Session de printemps du parlement : l’action gouvernementale scrutée par la majorité et l’opposition à l’approche des élections du 23 septembre
Cette session, qui intervient à quelques mois des élections de la chambre des représentants prévues le 23 septembre, sera donc l’occasion de scruter l’action gouvernementale menée au cours de cette législature.
Elle constituera également une occasion d’évaluer les politiques publiques, tant à travers les séances plénières consacrées aux questions orales mensuelles adressées au Chef du gouvernement que par le biais des commissions thématiques où sont examinés l’exécution du budget général et présentés des bilans illustrant le niveau de réalisation des programmes de développement ainsi que les engagements sociaux pris par le gouvernement.
La session de printemps devrait également s’atteler sur l’adoption de projets de loi stratégiques, parmi lesquels figurent le projet de loi relatif au Conseil national de la presse, le projet de code pénal et le code du travail.
À ce sujet, le président du groupe istiqlalien de l’unité et de l’égalitarisme (majorité) à la Chambre des représentants, Allal Amraoui, a déclaré à la MAP que cette session comporte de nombreux enjeux sur les plans représentatif, communicationnel, législatif et de contrôle, ainsi que sur le plan diplomatique.
Il a souligné que la majorité s’emploiera à affiner et à examiner des textes législatifs majeurs, ajoutant que la session de printemps offrira également l’occasion de renforcer les fonctions de contrôle notamment en ce qui concerne le suivi des engagements du gouvernement et d’activer les mécanismes d’évaluation des politiques publiques tout en examinant les rapports des commissions thématiques.

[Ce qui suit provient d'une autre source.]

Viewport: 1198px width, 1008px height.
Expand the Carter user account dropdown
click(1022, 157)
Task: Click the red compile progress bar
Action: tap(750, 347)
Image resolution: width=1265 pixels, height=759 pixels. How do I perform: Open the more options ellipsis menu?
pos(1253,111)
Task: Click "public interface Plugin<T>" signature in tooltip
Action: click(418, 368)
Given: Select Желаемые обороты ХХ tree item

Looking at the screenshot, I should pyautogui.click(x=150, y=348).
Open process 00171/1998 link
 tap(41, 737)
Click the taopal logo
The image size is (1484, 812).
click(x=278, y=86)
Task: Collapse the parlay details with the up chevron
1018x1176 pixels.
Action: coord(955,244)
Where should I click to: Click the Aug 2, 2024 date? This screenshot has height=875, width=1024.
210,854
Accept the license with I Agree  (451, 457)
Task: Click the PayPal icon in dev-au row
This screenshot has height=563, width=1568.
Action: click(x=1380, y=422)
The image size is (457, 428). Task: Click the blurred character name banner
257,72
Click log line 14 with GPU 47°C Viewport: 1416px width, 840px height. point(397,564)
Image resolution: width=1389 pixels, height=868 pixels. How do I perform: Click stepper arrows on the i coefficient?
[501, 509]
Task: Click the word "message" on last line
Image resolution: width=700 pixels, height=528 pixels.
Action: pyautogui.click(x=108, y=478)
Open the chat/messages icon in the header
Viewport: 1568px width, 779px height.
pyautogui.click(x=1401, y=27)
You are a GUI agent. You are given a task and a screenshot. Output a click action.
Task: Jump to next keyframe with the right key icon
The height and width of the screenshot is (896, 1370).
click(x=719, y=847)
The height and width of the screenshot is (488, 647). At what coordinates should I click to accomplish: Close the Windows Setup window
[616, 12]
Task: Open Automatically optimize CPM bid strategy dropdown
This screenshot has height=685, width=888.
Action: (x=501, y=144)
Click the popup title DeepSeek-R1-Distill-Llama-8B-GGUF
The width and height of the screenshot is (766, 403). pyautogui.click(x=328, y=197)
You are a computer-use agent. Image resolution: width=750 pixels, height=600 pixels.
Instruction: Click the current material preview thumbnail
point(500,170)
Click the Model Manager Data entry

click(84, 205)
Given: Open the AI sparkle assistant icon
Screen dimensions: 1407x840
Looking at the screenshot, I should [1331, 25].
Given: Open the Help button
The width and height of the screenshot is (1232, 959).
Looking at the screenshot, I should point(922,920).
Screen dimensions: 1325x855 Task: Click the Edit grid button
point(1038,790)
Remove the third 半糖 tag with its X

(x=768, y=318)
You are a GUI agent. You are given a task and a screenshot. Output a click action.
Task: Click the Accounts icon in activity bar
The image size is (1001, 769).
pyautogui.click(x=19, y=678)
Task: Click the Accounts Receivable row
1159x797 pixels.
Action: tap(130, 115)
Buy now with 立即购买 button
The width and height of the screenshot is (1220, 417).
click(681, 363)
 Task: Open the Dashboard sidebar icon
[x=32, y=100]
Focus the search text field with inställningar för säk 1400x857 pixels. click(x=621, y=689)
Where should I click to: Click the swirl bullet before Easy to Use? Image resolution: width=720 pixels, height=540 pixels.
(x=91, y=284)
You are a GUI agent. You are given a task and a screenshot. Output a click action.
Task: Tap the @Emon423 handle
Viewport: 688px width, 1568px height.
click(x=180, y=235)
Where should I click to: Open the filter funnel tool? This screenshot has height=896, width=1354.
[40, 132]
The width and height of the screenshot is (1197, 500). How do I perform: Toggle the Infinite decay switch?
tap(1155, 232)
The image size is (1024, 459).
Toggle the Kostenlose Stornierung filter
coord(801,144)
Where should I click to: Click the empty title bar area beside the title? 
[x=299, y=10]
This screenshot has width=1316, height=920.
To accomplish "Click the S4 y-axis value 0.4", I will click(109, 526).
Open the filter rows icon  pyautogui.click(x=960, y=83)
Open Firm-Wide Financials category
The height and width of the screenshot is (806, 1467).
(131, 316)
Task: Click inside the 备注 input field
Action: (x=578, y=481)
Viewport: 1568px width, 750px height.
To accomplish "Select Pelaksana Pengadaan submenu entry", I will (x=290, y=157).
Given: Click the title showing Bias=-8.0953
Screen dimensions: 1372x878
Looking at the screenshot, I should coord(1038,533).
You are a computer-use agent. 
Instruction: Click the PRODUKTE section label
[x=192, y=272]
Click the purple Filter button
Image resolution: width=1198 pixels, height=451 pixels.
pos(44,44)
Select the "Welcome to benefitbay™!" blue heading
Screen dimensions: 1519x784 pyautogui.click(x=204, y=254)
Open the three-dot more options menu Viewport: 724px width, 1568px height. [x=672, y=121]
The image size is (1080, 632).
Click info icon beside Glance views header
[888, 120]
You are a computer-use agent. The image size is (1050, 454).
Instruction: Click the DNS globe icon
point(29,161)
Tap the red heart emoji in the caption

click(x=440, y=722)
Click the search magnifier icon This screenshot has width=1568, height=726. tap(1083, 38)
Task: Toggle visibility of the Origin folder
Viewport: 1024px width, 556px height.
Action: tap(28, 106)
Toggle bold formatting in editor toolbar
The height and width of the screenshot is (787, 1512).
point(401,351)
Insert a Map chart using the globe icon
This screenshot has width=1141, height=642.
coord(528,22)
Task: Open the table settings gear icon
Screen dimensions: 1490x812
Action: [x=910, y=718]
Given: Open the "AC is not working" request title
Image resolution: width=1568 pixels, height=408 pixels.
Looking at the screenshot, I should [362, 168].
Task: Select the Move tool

Selon M. Amraoui, le bilan de la Chambre des représentants est « positif à différents niveaux », ajoutant que l’institution législative poursuivra l’examen de projets majeurs qui contribueront à la consolidation de la démocratie, des droits humains ainsi que du développement durable et inclusif.
Concernant la diplomatie parlementaire, il a indiqué que le Parlement « a joué un rôle actif dans l’accompagnement de la dynamique que connaît la diplomatie nationale, en particulier en ce qui concerne la question du Sahara marocain et le renforcement des relations avec différents pays », soulignant que le Parlement « a contribué à ces démarches via des mécanismes de proposition, d’ouverture et de plaidoyer ».
Pour sa part, le président du groupe Haraki (opposition), Driss Sentissi, a estimé que les débats parlementaires porteront principalement sur les questions sociales et économiques les plus pressantes, en particulier le pouvoir d’achat et le coût de la vie, ainsi que sur les enjeux liés à l’emploi, à l’éducation, à la santé et aux disparités territoriales et sociales.
Il a également indiqué que cette session sera l’occasion de présenter le bilan du gouvernement, d’évaluer le Plan Maroc Vert et de discuter du dernier rapport de la Cour des comptes, considérant que ces étapes permettent de mesurer le niveau de réalisation en lien avec les engagements pris, tout en consolidant le principe de corrélation entre la responsabilité et la reddition des comptes.
En revanche, il a salué la dynamique du parlement à travers les initiatives législatives des parlementaires, estimant que ces initiatives se heurtent souvent à une faible interaction gouvernementale, ce qui fait que leur mise en œuvre relève davantage d’une démarche formelle que d’un véritable processus législatif.
De son côté, le professeur de droit constitutionnel et de sciences politiques à l’Université Hassan II de Casablanca, Mohamed Zinedine, a estimé que la session de printemps aura un caractère exceptionnel, compte tenu de sa coïncidence avec les préparatifs des prochaines élections, ce qui impose des enjeux multiples et différents pour la majorité comme pour l’opposition, dans un agenda législatif dense et contraint par le temps, tant en termes de rythme que de contenu.
L’universitaire a également souligné que cette session constituera un espace de débat politique riche, où l’évaluation du bilan de l’action gouvernementale se croisera avec la préparation des prochaines élections, ajoutant que cette session sera marquée par l’examen de projets de loi majeurs touchant la vie sociale à tous les niveaux.